We have discussed the change in federal income tax rates and how to determine taxable income.  Of course, this will and is affecting your take-home pay. There are three (3) basic federal taxes that affect your paycheck.  They are, federal income tax withheld, Social Security tax and Medicare tax. Social Security Tax is calculated at 12.4 percent of gross income.  Half of the tax is withheld from your paycheck and the other half is matched and paid by the employer. The gross income that the tax is applicable to is capped after which the tax drops off. For 2017 the cap was $127,200.  In 2018 the cap is 128,400. Medicare tax is assessed at 2.9 percent, again split between the employee and the employer and is uncapped.

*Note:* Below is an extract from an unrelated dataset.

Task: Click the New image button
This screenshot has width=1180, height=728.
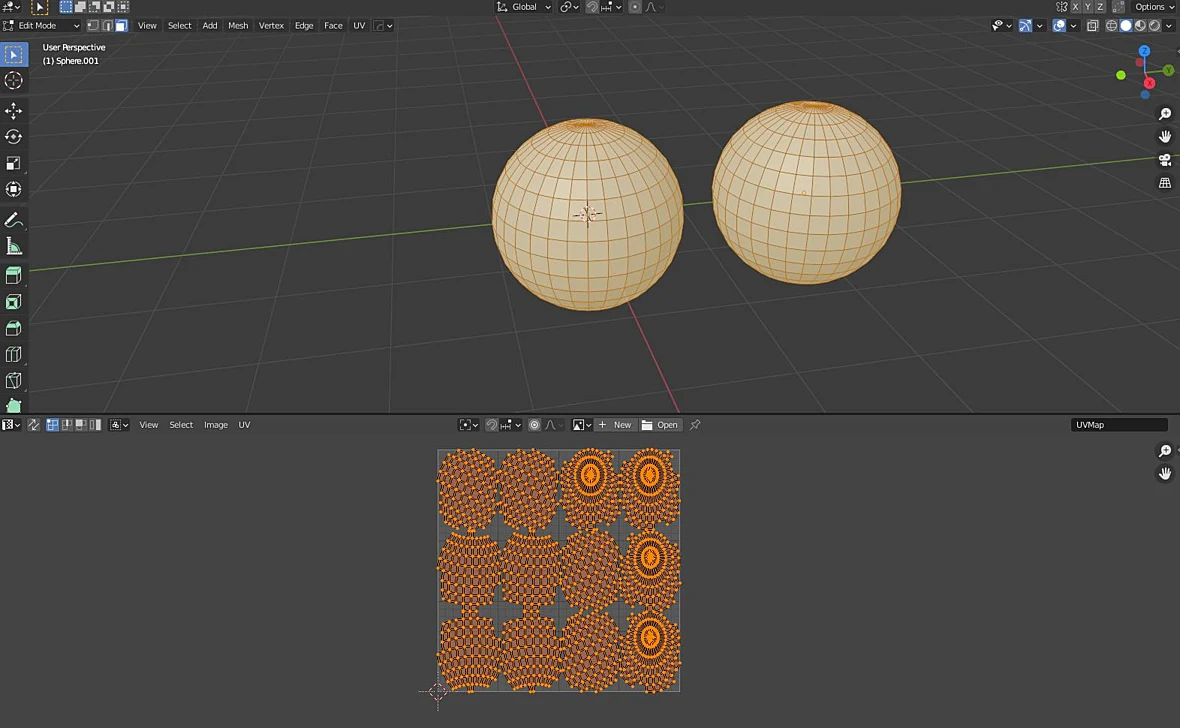Action: [x=615, y=425]
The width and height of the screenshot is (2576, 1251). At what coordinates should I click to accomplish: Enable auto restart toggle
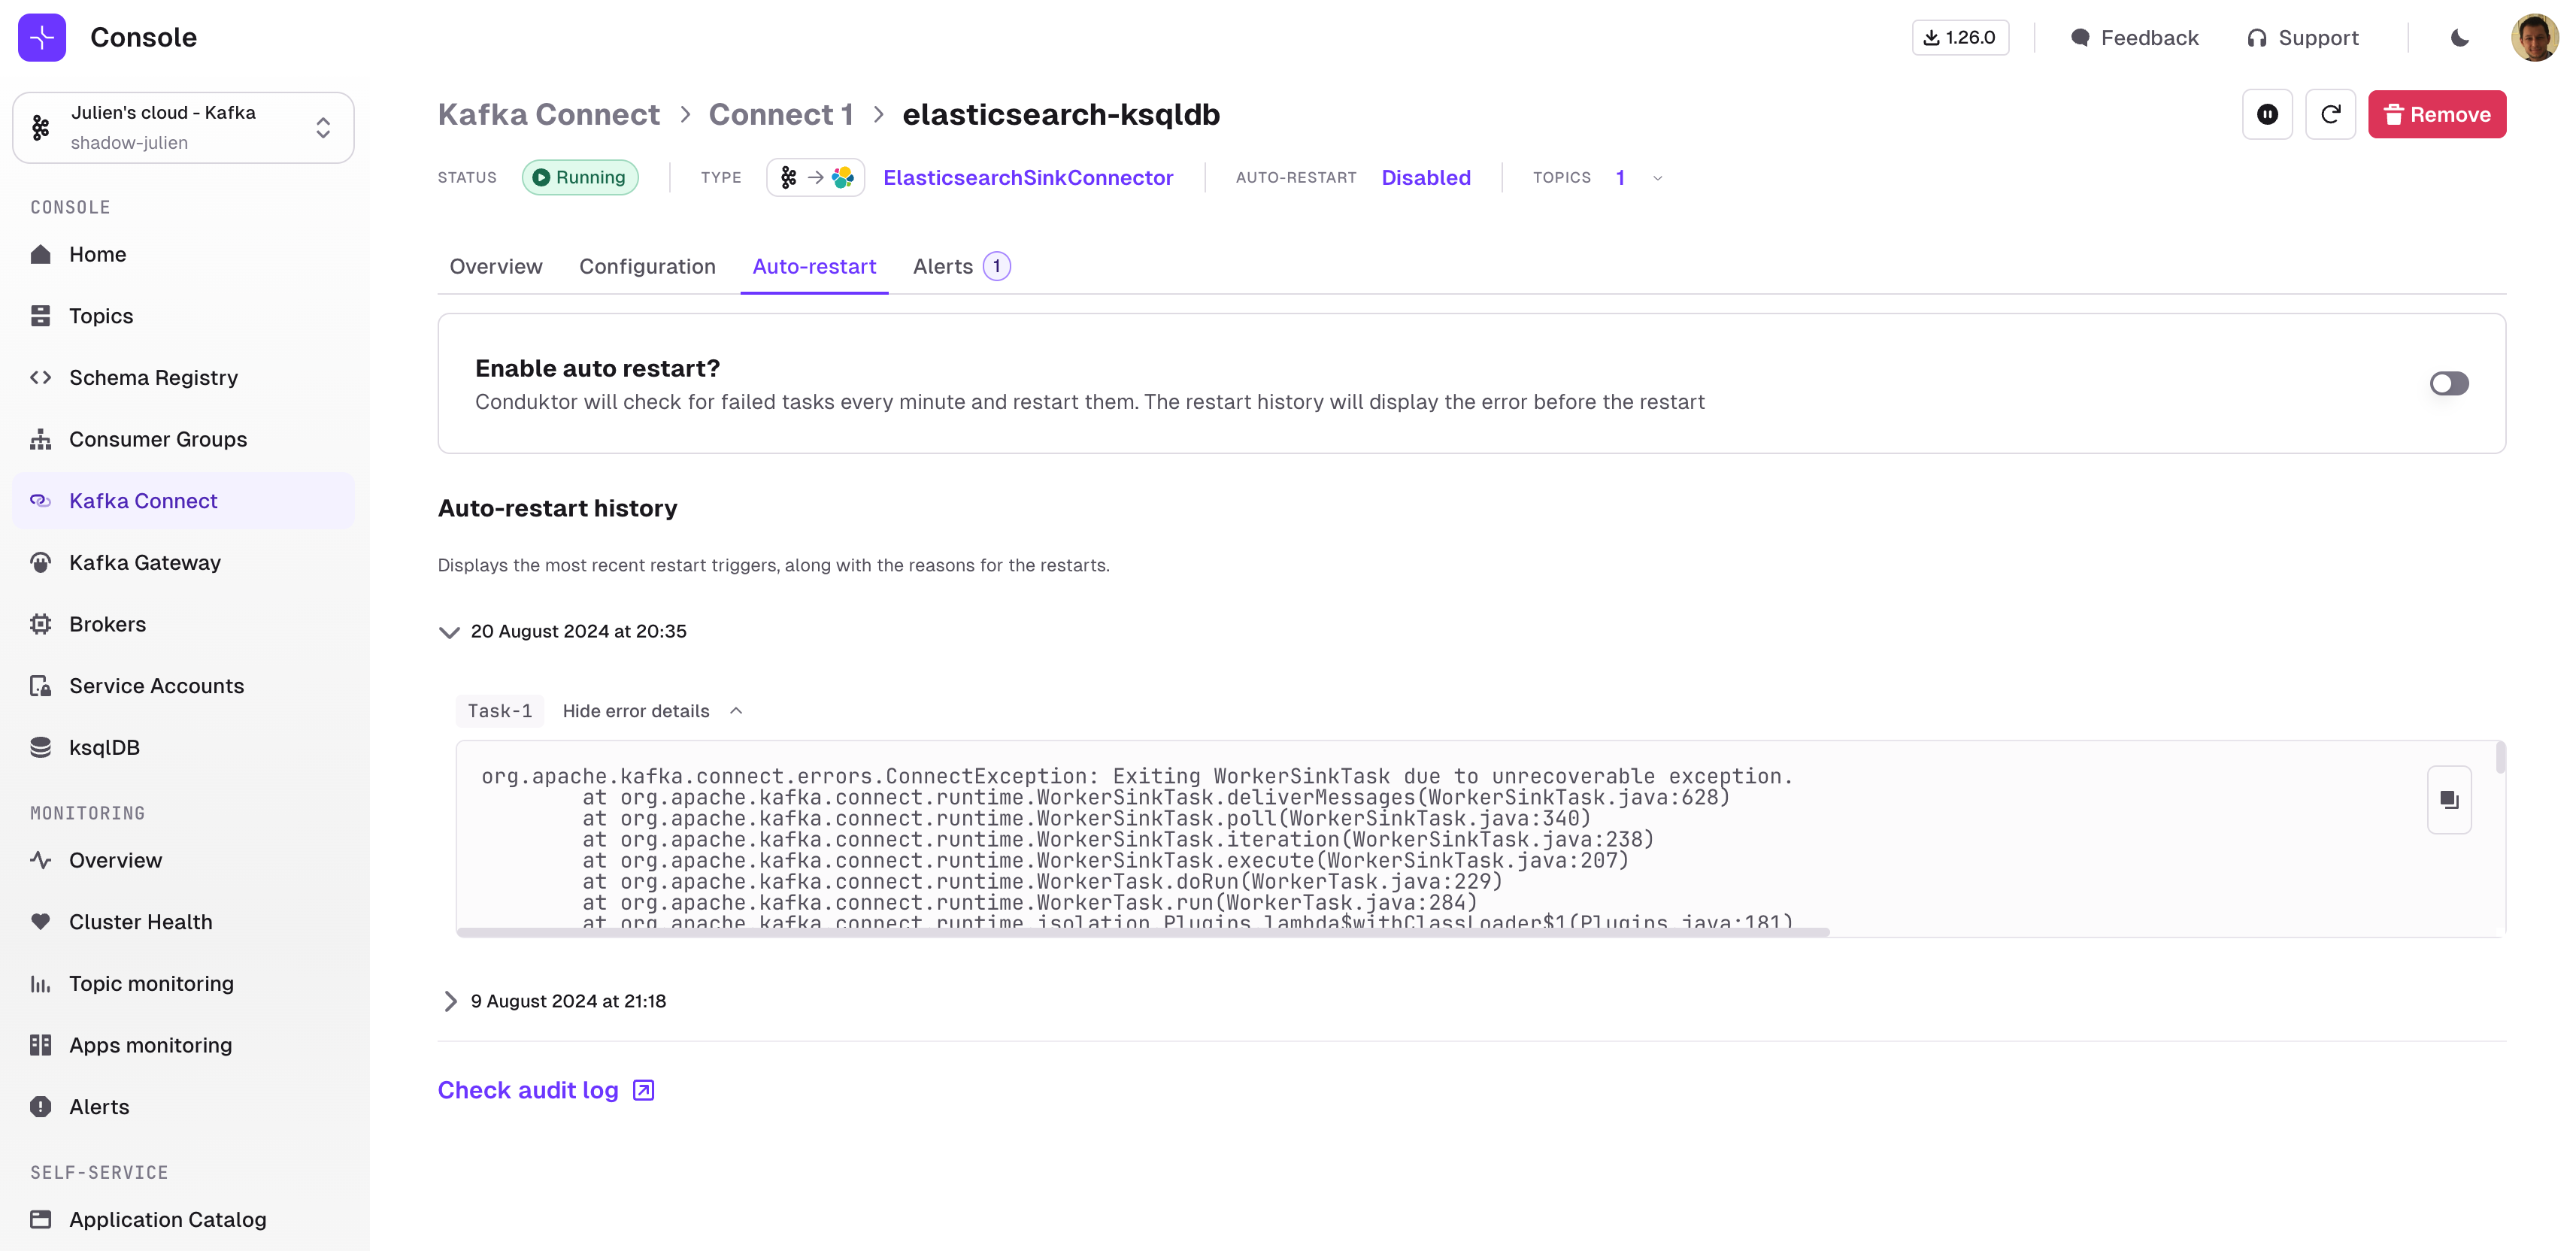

Though these rates are not affected by the new tax law, but rather, are established by the Social Security Administration, the increase in the wage cap may affect your take-home pay.  If you have multiple employers, be aware of your combined gross wages. If they exceed the cap the excess taxes withheld are refundable.

Other changes include a 2% cost-of-living adjustment in benefit checks, an increase in the maximum payout of $101 per month, the full retirement age has been increased to 66 years and four months (a two-month increase).  Those receiving SSA disability payments will be increased by $10 a month if not blind. Blind recipients will receive a $20 per month increase.

Another change in the tax law changes the status of alimony payment.  In prior tax years, alimony was a deduction for the payer and considered taxable income for the recipient.  Under the new code, alimony payments are no longer deductible from gross income and alimony received is no longer considered income.